The guide is broken down into two parts: principles that organization leaders can use to develop “a culture of security,” and specific actions for both leaders and IT professionals to put that culture into action.
The guide covers six Cyber Essentials and actionable items that assist in reducing cyber risks:
- Yourself: Drive cybersecurity strategy, investment, and culture;
- Your Staff: Develop [a] heightened level of security awareness and vigilance;
- Your Systems: Protect critical assets and applications;
- Your Surroundings: Ensure only those who belong on your digital workplace have access;
- Your Data: Make backups and avoid loss of info critical to operations; and
- Your Actions Under Stress: Limit damage and restore normal operations quickly.

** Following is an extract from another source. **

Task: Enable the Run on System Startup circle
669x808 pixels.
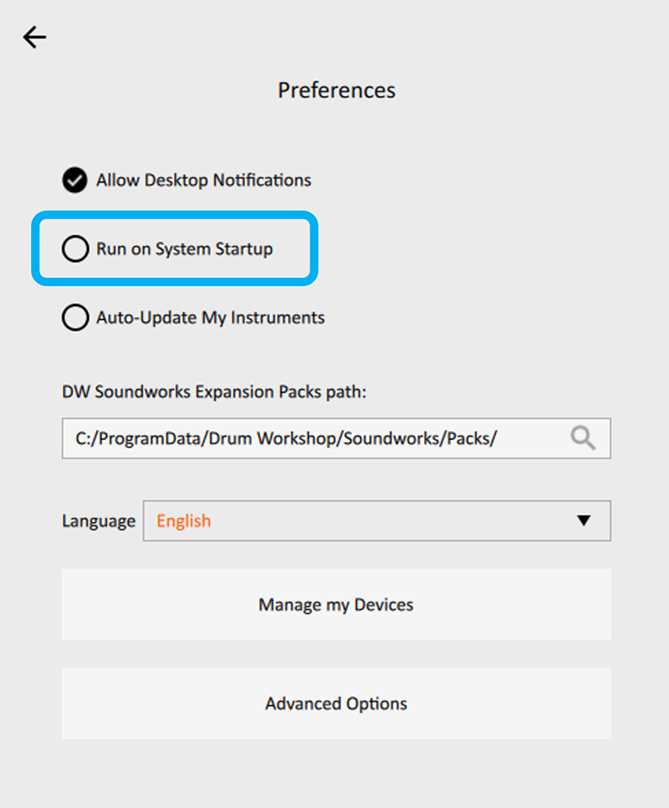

CISA also details actions that organizations and governments can take before they even begin to adopt the Cyber Essentials:
- “Backup Data: Employ a backup solution that automatically and continuously backs up critical data and system configurations.
- Multi-Factor Authentication: Require multi-factor authentication (MFA) for accessing your systems whenever possible. MFA should be required of all users, but start with privileged, administrative, and remote access users.
- Patch and Update Management: Enable automatic updates whenever possible. Replace unsupported operating systems, applications and hardware. Test and deploy patches quickly.”